> **Problemas propostos**
**1)** Cite, do texto sobre o compartilhamento de postes, o trecho desde "Não é de hoje" até "contrato de adesão!", inclusive.
**2)** Dê continuidade ao texto sobre o compartilhamento de postes entre empresas de telecomunicações e concessionárias de energia elétrica, a partir da última frase apresentada.

:: Texto fornecido

Não é de hoje que as empresas prestadoras dos serviços de telecomunicações, notadamente aquelas que se destacam pela prestação de provimento/acesso à internet, se sentem pressionadas, porque não dizer, totalmente acuadas, frente as arbitrariedades exercidas pelas Concessionárias de Energia Elétrica de todo o pais quando o assunto é o preço a ser aplicado ao “Compartilhamento da Infraestrutura dos pontos de fixação em postes”.
No mesmo sentido, não é novidade para as empresas atuantes no “ramo de telecomunicações” que os “Contratos de Compartilhamento de Infraestrutura” são redigidos de forma completamente unilateral pelas Cia. de Energias Elétricas, cabendo às empresas prestadoras dos serviços de telecomunicações apenas aderir, sem qualquer possibilidade de negociação, às cláusulas contratuais que são impostas. Em verdade, tipicamente, estamos diante de um contrato de adesão!
E um dos pontos impostos pelas Cia. de Energias Elétricas no bojo dos contratos de adesão diz respeito ao preço a ser pago pelo “Compartilhamento da Infraestrutura”.

::::
:: Dados brutos

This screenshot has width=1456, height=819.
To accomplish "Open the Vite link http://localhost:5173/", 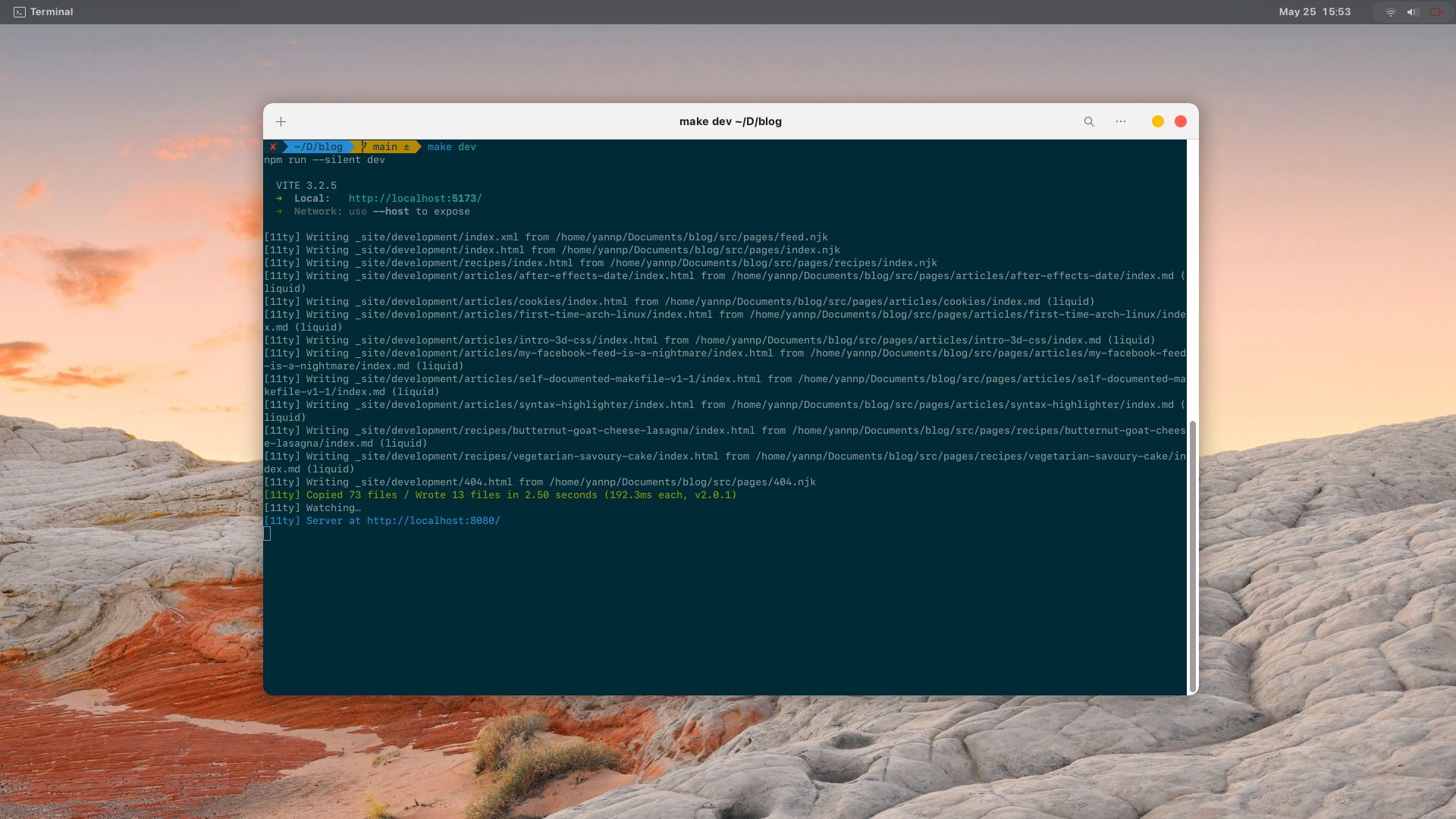I will [414, 198].
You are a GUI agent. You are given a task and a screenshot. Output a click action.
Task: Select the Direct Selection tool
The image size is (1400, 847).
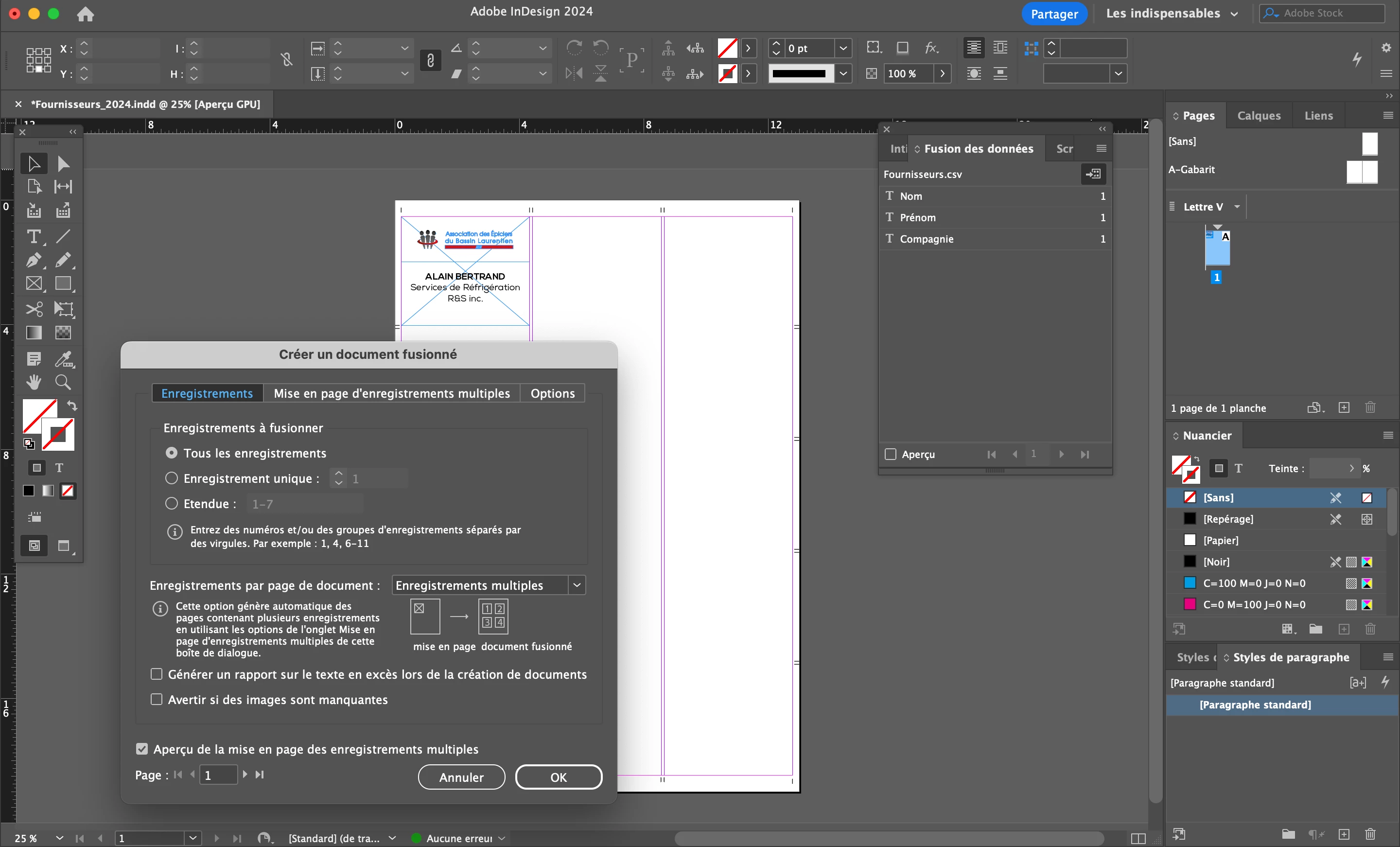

::::

> **Tarefas resolvidas**
**1)**
Não é de hoje que as empresas prestadoras dos serviços de telecomunicações, notadamente aquelas que se destacam pela prestação de provimento/acesso à internet, se sentem pressionadas, porque não dizer, totalmente acuadas, frente as arbitrariedades exercidas pelas Concessionárias de Energia Elétrica de todo o pais quando o assunto é o preço a ser aplicado ao “Compartilhamento da Infraestrutura dos pontos de fixação em postes”.
No mesmo sentido, não é novidade para as empresas atuantes no “ramo de telecomunicações” que os “Contratos de Compartilhamento de Infraestrutura” são redigidos de forma completamente unilateral pelas Cia. de Energias Elétricas, cabendo às empresas prestadoras dos serviços de telecomunicações apenas aderir, sem qualquer possibilidade de negociação, às cláusulas contratuais que são impostas. Em verdade, tipicamente, estamos diante de um contrato de adesão!

**2)**
Desde a sua criação, a Lei n. 9.472/97 (Lei Geral de Telecomunicações) sempre foi taxativa em afirmar que as empresas prestadoras dos serviços de telecomunicações fazem jus ao compartilhamento da infraestrutura a preços justos e razoáveis (art. 73).
Porém, apesar da tentativa do legislador nortear a fixação do preço a ser pago pelo “Compartilhamento da Infraestrutura”, a verdade é que o mercado viveu um enorme período de indefinição, pois, o conceito de “justo e razoável” é totalmente subjetivo, dando margem para que as Concessionárias de Energia Elétrica usurpassem as empresas prestadoras dos serviços de telecomunicações com a fixação de preços exorbitantes.
Durante esse período de indefinição, que perdurou de 1997 até dezembro/2014, as poucas demandas que eram submetidas ao Poder Judiciário, eram solucionadas através de prova pericial. O alto custo do processo e da necessária perícia inviabilizava que as empresas se valessem do Poder Judiciário para coibirem as práticas abusivas das Concessionárias de Energia Elétrica.
No entanto, essa indefinição foi sanada pela Resolução Conjunta n. 004/2014 (Anatel e Aneel).
O antigo conceito subjetivo de “justo e razoável” deu lugar ao parâmetro objetivo, definido como sendo o valor de R$ 3,19 (três reais e dezenove centavos) por ponto de fixação. Atualmente, o preço de referência atualizado perfaz a quantia de R$ 4,23 (quatro reais e vinte e três centavos) – data base setembro/2019.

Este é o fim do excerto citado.